Corría el último cuarto del año de la rima cuando de pronto y sin que nadie lo esperara, aparecieron nuevas y variadas marcas de tabaco en las estanterías de los estancos. Las pegatinas generalmente situadas bajo la fila de cajetillas marcaban precios inverosímiles. Recuerdo que algún avezado amigo ya había adquirido algunas de las nuevas marcas e incluso ya había comenzado a envenenarse con alguna de ellas en concreto. Pronto esto se hizo extensivo al resto de población fumadora (y no fumadora, por alusión y pasividad), a tanto llegó que fue casi imposible encontrar alguna de las marcas por su rápida venta. Fue entonces cuando alguno de nosotros, pobres víctimas, tuvimos aquello que se llama “preferida” y “segunda preferida”. Así que una vez abandonamos la marca a la que fuimos fieles durante años, comenzamos a adorar a dos nuevos dioses. Pero la reacción del mercado no se hizo esperar, las marcas que desde el inicio de los tiempos electrónicos habían dominado el mercado, en un alarde de poder, bajaron de pronto sus precios dejándonos a los consumidores totalmente desconcertados. Habían llegado tiempos de fantasía, era como la casita de chocolate: aquellos tabacos que apenas comprábamos el día de nuestro cumpleaños o el día de cobro, eran tan asequibles como la nueva basura que estábamos fumando. El caos, como siempre, favoreció a los pillos. Tan pronto podías comprar cierta marca tres veces más barata que su precio habitual como la podías encontrar en alguna máquina a su precio anterior. Además, unos fabricantes habían bajado sus precios mientras que otros lo harían días después. Reinaba el caos y nuestros pulmones (y los de los no fumadores por pasividad) disfrutaban como cerdos sueltos en una pastelería. Los fumadores observábamos con atención –y esfuerzo– las pegatinas de los precios tal y como los brokers observan las pantallas de la bolsa.

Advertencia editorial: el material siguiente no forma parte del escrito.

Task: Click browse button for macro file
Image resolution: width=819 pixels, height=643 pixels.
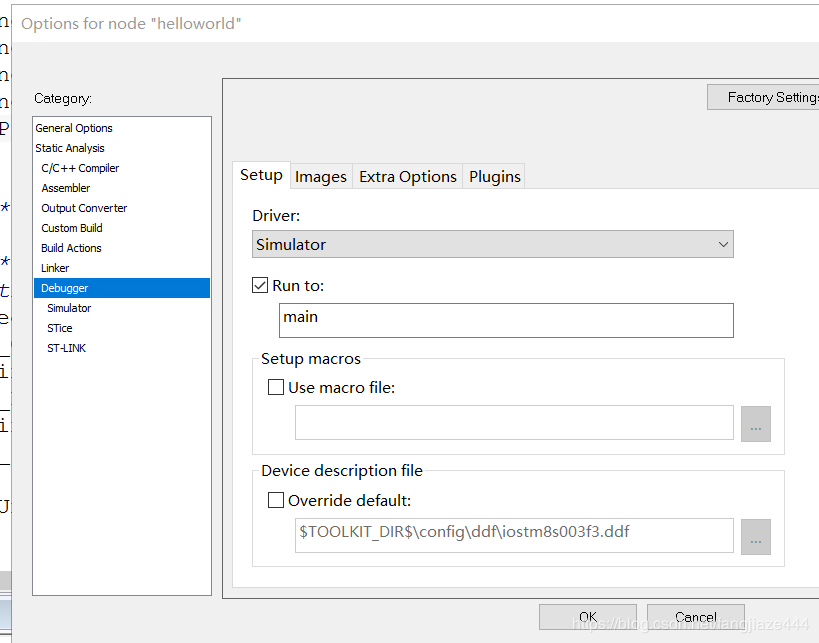Action: click(x=755, y=424)
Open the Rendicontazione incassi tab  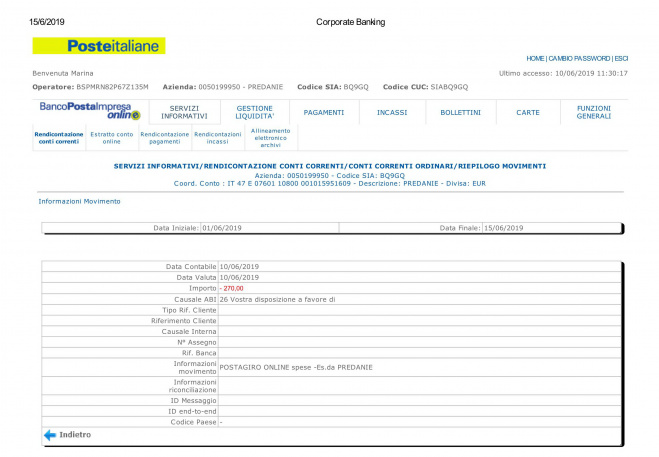tap(217, 138)
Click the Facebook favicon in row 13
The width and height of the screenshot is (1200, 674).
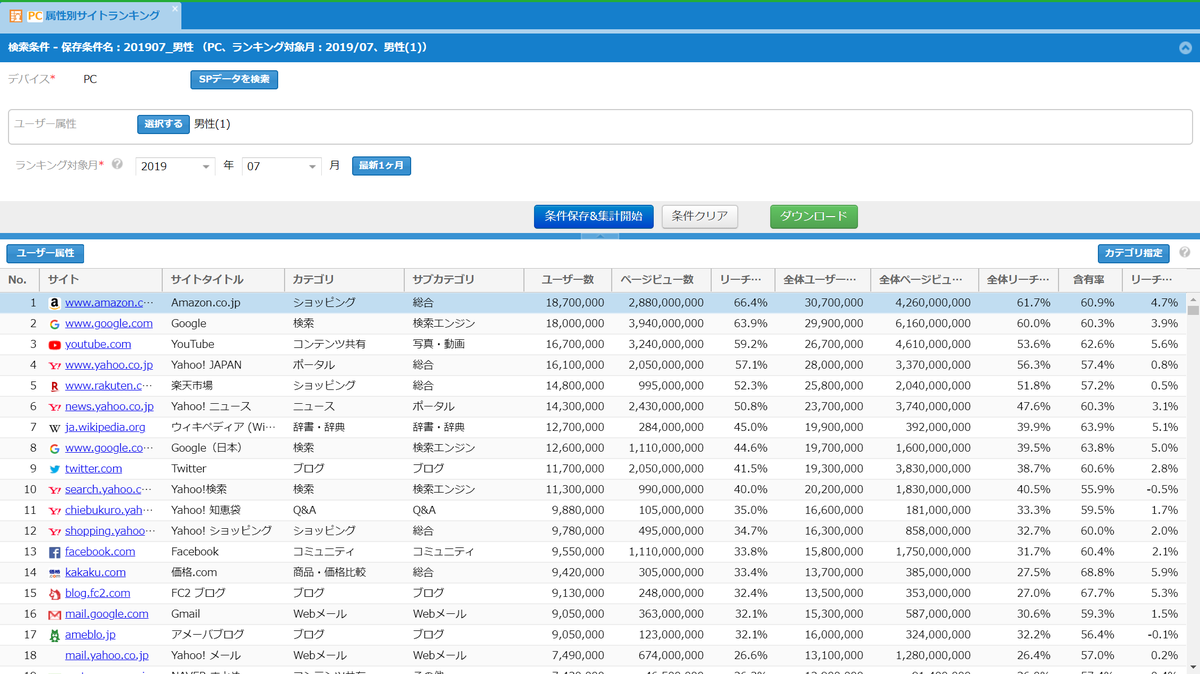(55, 552)
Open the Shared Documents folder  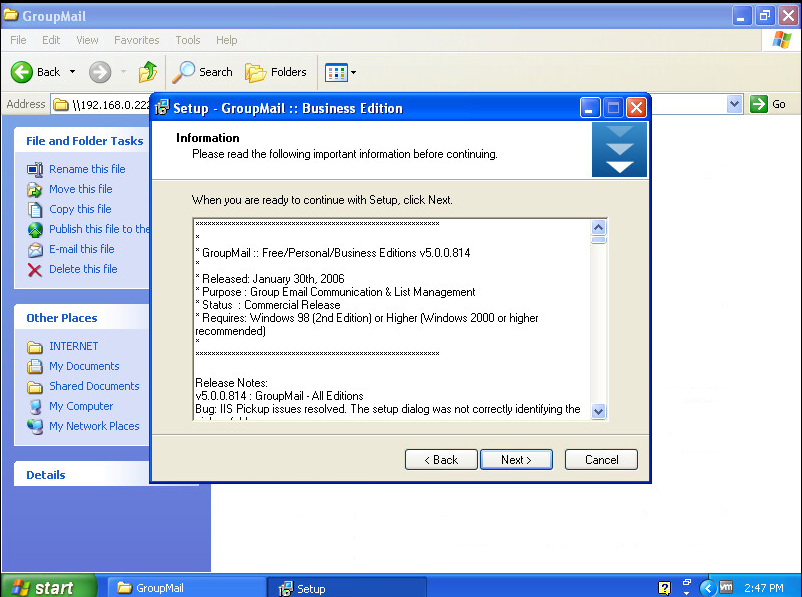94,386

Pero la Ministra miró al pueblo asomada en el balcón de su parador y miró a los pueblos vecinos bajando a llenar de cigarrillos baratos sus bolsillos y dijo: “Cáspita, esto no puede ser” (algo así diría, el caso es que no sé cómo se expresan los ministros). Y decidió subir el impuesto al tabaco dejando, unos por otros, todos los precios tal y como estaban antes. Y qué lección saco yo de todo esto, pues no lo sé, más bien ninguna. Entiendo que durante estos meses he fumado lo mismo que antes aunque el sentimiento es el de haber participado en una gigantesca cata tabaquera, un gran festín de tabaco. Ahora ya meses escucho que van a comenzar las medidas contra el consumo de alcohol, y que éstas pasan, como con el tabaco, por variar los precios, así que, amigos, preparemos hígados y riñones.